In late January, YouTube reached 4 billion views per day. That's pretty close to a view per person in the entire world's population (and history tells us that number will only continue to grow).
It seems kind of funny to still be talking about YouTube like its new 8 years after it was first launched, but that just speaks to how quickly its changing and the new ways people are finding to use it everyday. I want to talk about all online video viewing, but it's impossible to talk about that and not start with the site that made that medium what it is.
This year, CBS charged between $3.8 and $4 million for a 30 second spot to air during the Super Bowl.
In a study done by Google, The ARF, Nielsen, Stanford & Wharton in 2011, it was found that online video ads drove 1.5x the brand breakthrough of TV ads.
Why do they think that was? It's kind of simple, really: Clutter.

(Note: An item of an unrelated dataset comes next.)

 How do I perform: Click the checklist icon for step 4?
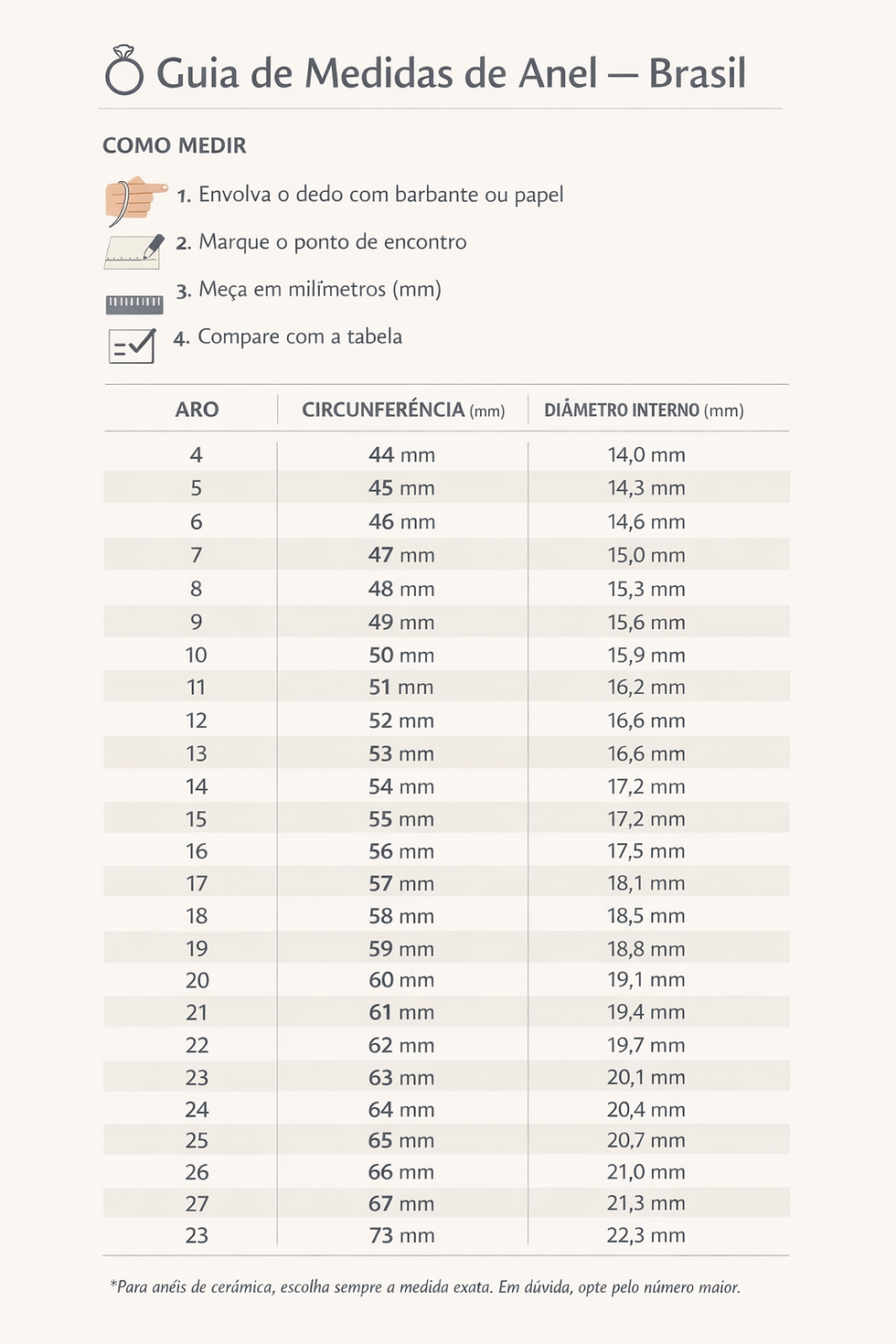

Television viewers will spend %75 of their time watching actual TV and %25 watching ads. Whereas %1.3 of all online viewing (even taking into account non-monetized videos) is spent watching ads (http://www.youtube.com/watch?v=1V7_87SNebg). Now, those numbers may speak to the merits of advertising on television on the surface, but consider that that %1.3 percent is making more of an impact, simply because you view one to two videos max online before getting to the content you want to see. You're more engaged with those two ads because they're not lost in the horde of ads you see watching an hour long program on any broadcast or basic cable network.
Not only is your ad more likely to make an impact online these days, but you can measure that impact (be it good or bad) in greater detail. With built in analytics, you can more accurately track why your commercial is succeeding or why it's failing. Reaction to a TV-based commercial is even partially measured through online/social media reaction these days, so why wouldn't you just host it there for better returns?
Also consider that while live television viewership has decreased over time, the cost of advertising on television has only risen. Some might argue that those live viewers are still there, they're just watching in different ways. But those different ways are via DVR (during which they'll skip commercials) or online viewing through Hulu, Netflix, and Amazon Video on Demand (where your commercial will make more of an impact).
Are TV commercials a dead medium? No, absolutely not, and they probably never will be. This is all just to say that it's probably time to start considering how to best use those advertising dollars when you want to air some sort of commercial. Is the cost of television worth it? Or should you start to embrace the growing medium of online video viewing? 8 years and 4 billion views a day later, I say that it's probably safe to start.